━━━━━ Exercise text
Ruling strips parental rights, appeal forthcoming
The issue is emancipation, the age at which children can make their own decisions independent of a parent’s consent. The case involves Annmarie Calgaro whose son was secretly administered transgender hormones at age 17 with several agencies, including his school, directing his course. Attorney Erick G. Kaardal of the Thomas More Society took the case to federal court because of confusing state law.
Minnesota has laws establishing procedures to terminating parental rights in many areas. Kaardal says Calgaro’s parental rights were terminated without those procedures.
“The administrative agencies here were terminating parental rights in the areas of medical services, education, and county benefits without an opportunity for the parent to be heard,” Kaardal tells OneNewsNow.

Rather than seizing the opportunity and clarifying laws to establish firm parental rights, the federal court dismissed the lawsuit. Kaardal says it’s an extremely important case so an appeal is in the works to the Eighth U.S. Circuit Court of Appeals.
“We don’t like to see wasted opportunities in the federal courts when it comes to parental rights,” the attorney says. “Parental rights are such an important and fundamental building block in society that, when we see them trampled on in a careless and negligent way, it makes us very, very unhappy.”
A favorable decision in the Eighth Circuit would not only establish parental rights for the mother in this case, but for all parents in states under the jurisdiction of that court – which includes Arkansas, Iowa, Minnesota, North and South Dakota, Missouri, and Nebraska.
━━━━━━━━━━
━━━━━ Excerpted data
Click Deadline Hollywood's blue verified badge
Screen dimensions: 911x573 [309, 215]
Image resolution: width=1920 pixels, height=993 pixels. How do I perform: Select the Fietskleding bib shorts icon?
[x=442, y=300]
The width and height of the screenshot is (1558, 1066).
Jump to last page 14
━━━━━━━━━━
━━━━━ Excerpted data
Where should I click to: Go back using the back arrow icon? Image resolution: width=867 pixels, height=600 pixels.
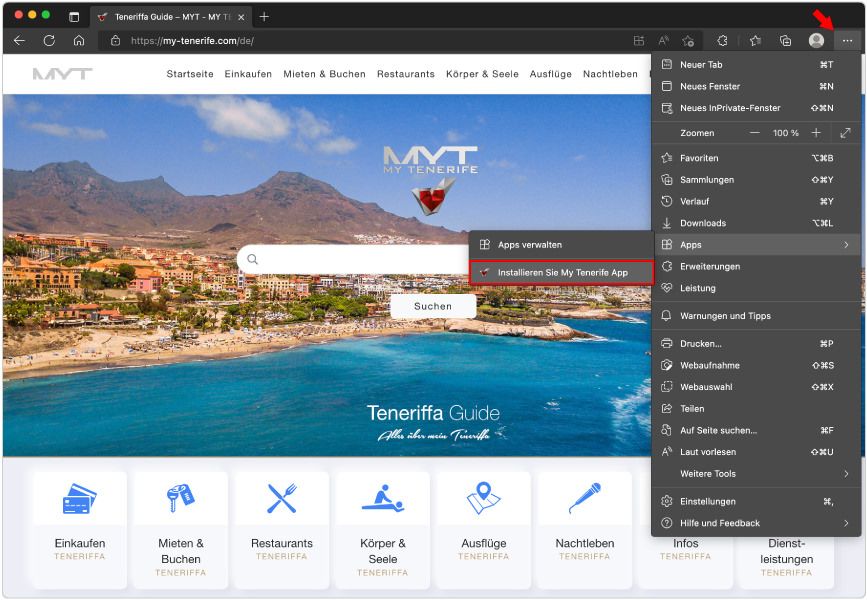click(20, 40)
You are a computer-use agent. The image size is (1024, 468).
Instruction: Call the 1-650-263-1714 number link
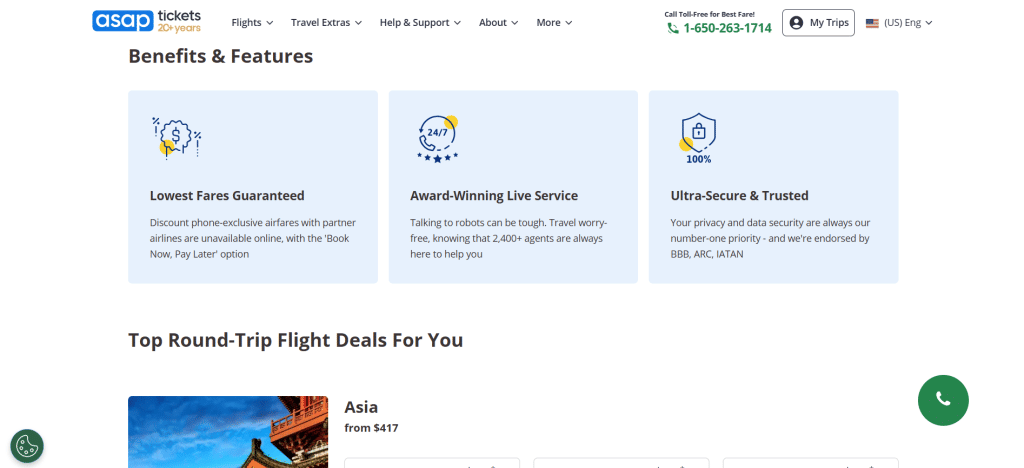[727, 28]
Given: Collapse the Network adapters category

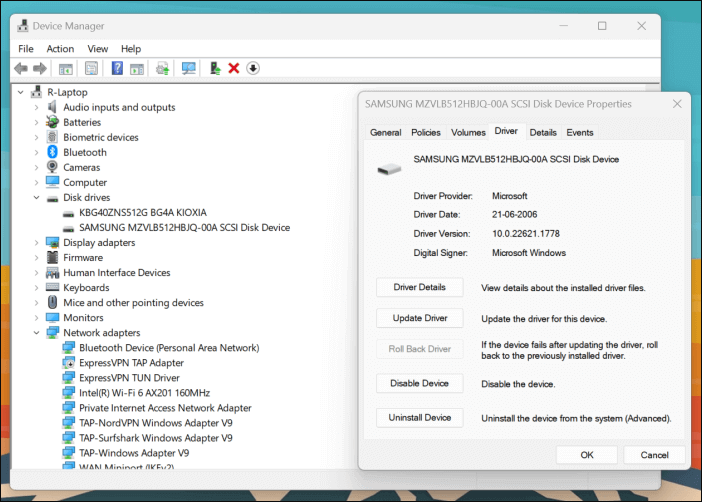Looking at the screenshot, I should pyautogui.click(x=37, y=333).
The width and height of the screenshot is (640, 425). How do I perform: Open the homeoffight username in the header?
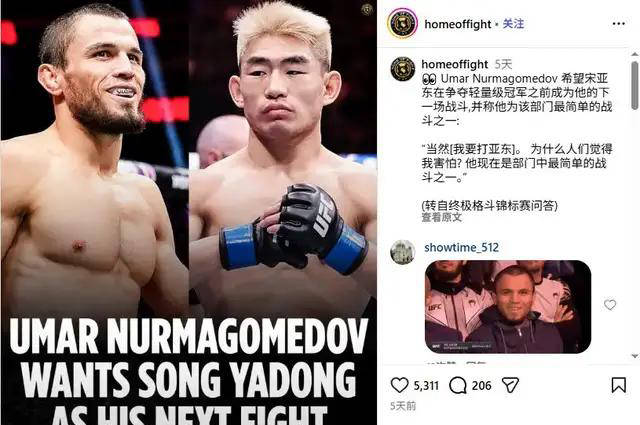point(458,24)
━━━━━━━━━━
━━━━━ Excerpted data
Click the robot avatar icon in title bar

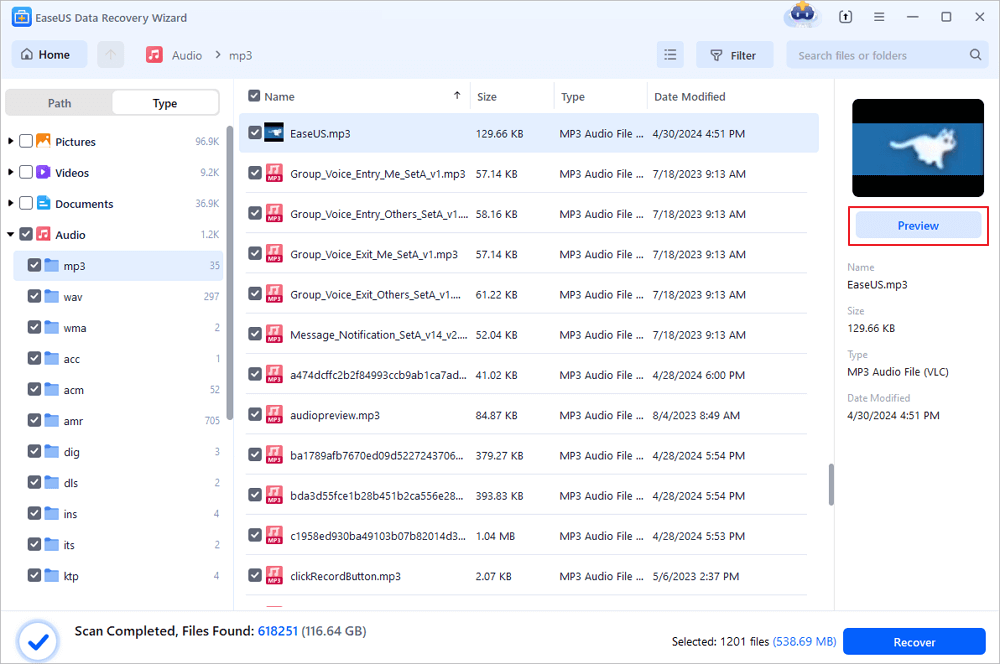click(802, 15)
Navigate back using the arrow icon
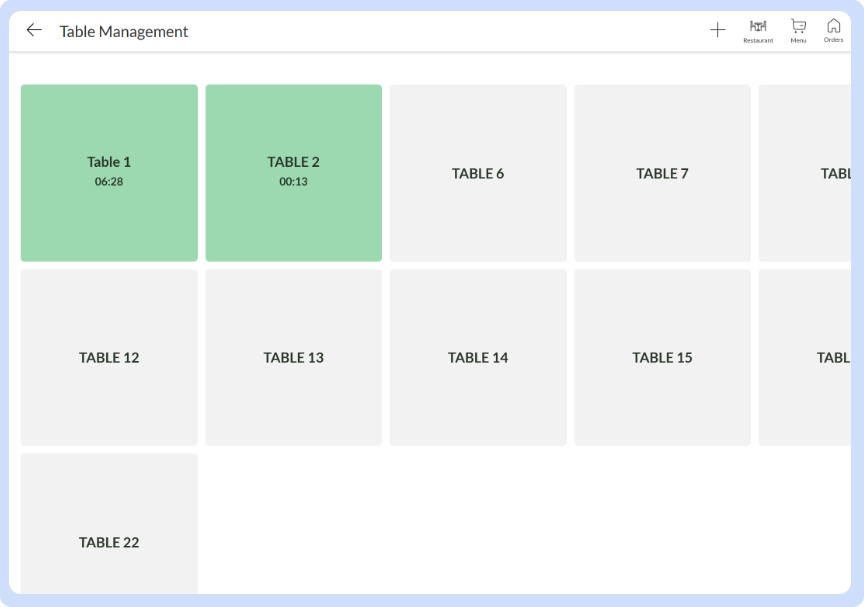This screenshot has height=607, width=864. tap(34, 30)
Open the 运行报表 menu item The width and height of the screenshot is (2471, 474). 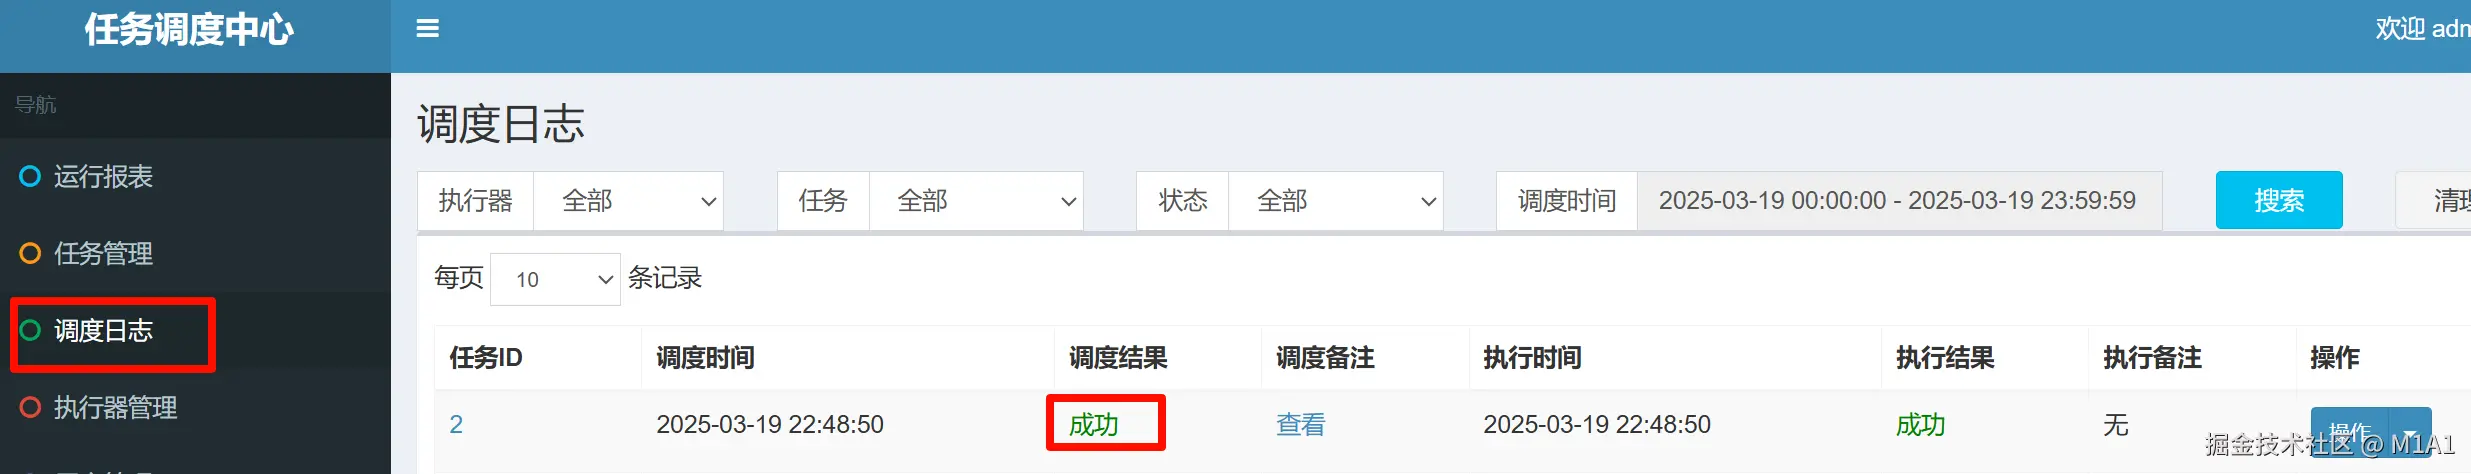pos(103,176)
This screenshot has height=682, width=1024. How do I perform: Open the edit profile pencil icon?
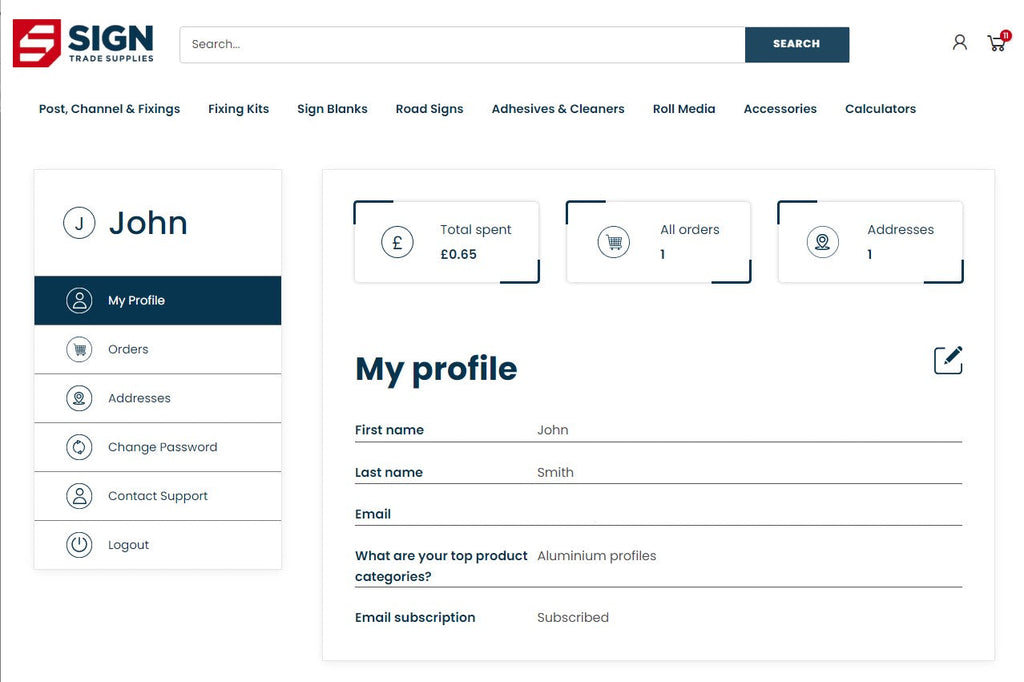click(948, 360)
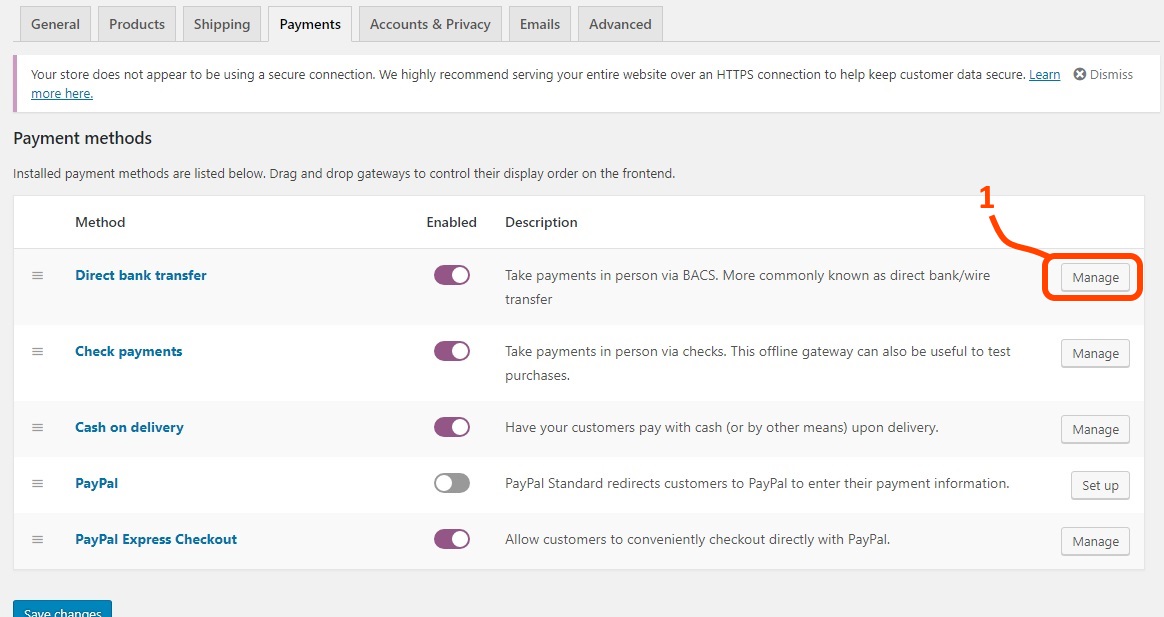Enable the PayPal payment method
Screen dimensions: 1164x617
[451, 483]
━━━━━━━━━━
◆ **Things to do**:
(a) Condense the paragraph of the parental rights article that begins "The issue is emancipation," keeping its main facts.
(b) Repeat word for word the passage of the parental rights article from "A favorable decision" to "Missouri, and Nebraska.".
(c) Using the parental rights article, state whether each statement agrees with it, and quote the words that decide each one.
(i) Calgaro's son was 17 when he received the hormones.
(ii) The federal court ruled in Calgaro's favor.
(iii) Nebraska falls under the jurisdiction of the Eighth Circuit.

◆ **Task-by-task results**:
(a) At issue is emancipation, the age at which children can decide for themselves without a parent's consent. Annmarie Calgaro's son was secretly given transgender hormones at 17, with several agencies, his school among them, directing his course. Because state law was confusing, attorney Erick G. Kaardal of the Thomas More Society took the case to federal court.

(b)
A favorable decision in the Eighth Circuit would not only establish parental rights for the mother in this case, but for all parents in states under the jurisdiction of that court – which includes Arkansas, Iowa, Minnesota, North and South Dakota, Missouri, and Nebraska.

(c)
(i) Yes: "secretly administered transgender hormones at age 17"
(ii) No: "the federal court dismissed the lawsuit"
(iii) Yes: "which includes Arkansas, Iowa, Minnesota, North and South Dakota, Missouri, and Nebraska"